Pemerintah Harus Putihkan Lahan TNTN Warga Tempatan

id pemerintah harus, putihkan lahan, tntn warga tempatan

Pemerintah Harus Putihkan Lahan TNTN Warga Tempatan

Pekanbaru, (antarariau.com) - Anggota DPRD Riau menyatakan, sebaiknya pemerintah memutihkan lahan yang ditempati warga tempatan di Taman Nasional Tesso Nilo (TNTN) seluas 83.068 hektare yang dikelola secara kolaboratif oleh Balai TNTN dan "World Wildlife Fund for Nature" (WWF).

"Yang sudah dimanfaatkan warga dan tinggal di Tesso Nilo, sebaiknya diputihkan atau pemerintah memutihkan. Sekarang aturannya mulai kapan?, kan disitu ada tanaman yang sudah lama," ujar anggota DPRD Riau Bagus Santoso di Pekanbaru, Jumat.

Hal itu dikatakannya menanggapi tentang dilakukannya penertiban terhadap perambah liar yang sekarang menetap di TNTN dan dapat menimbulkan gejolak ditengah-tengah masyarakat yang kemudian menjadi masalah.

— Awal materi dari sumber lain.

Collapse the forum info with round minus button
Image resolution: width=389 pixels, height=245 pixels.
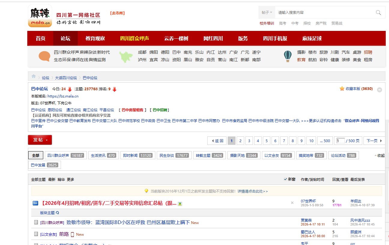(379, 90)
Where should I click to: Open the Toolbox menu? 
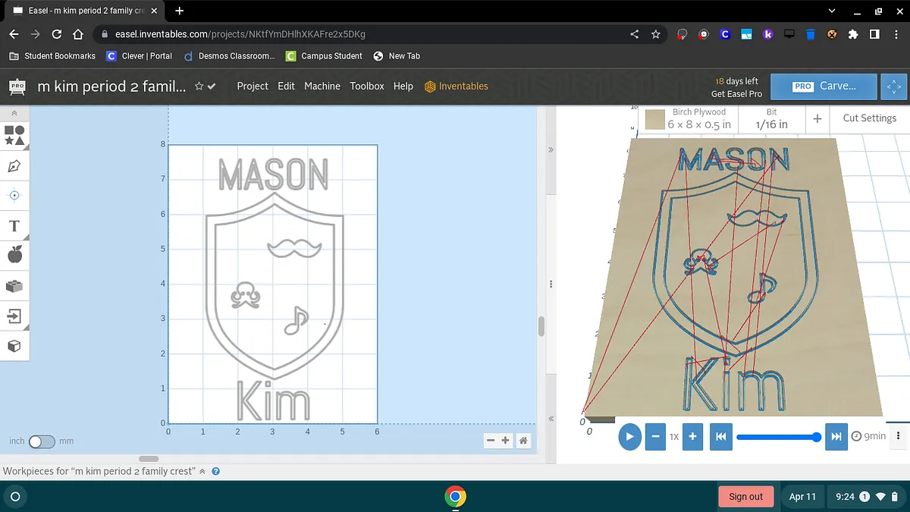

Menurut politisi Partai Amanat Nasional itu, masyarakat tempatan yang telah lama menetap di Tesso Nilo sudah beranak pinak dan mungkin telah memiliki pemakaman keluarga ditempat itu.

Warga tempatan mungkin sudah memiliki perkebunan kelapa sawit dan tanaman karet liar yang berumur 10 tahun di TNTN. Sekarang, mereka sedang memetik hasil dari jerih payah yang dilakukan selama ini.

"Tapi kalau baru tahun kemarin mereka tanam dan jelas-jelas di Tesso Nilo, itu baru yang kita permasalahkan. Ternyata, masih ada yang menanam sawit dan itu mestinya tidak diberikan toleransi lagi." tegasnya.

Ketika kesepatan ukur ulang dilakukan terhadap luas TNTN, lanjutnya, lazim yang dilakukan di Riau, maka jumlah lahan yang dikapling justru semakin bertambah di Tesso Nilo.

"Menjadi persoalan dan biasanya terjadi seperti itu. Sebelumnya kita sepakat untuk mengeluarkan dari Taman Nasional Tesso Nilo, tapi tiba-tiba bertambah dan ini harus diwaspadai jikan Negara ingin memutihkan," ucapnya.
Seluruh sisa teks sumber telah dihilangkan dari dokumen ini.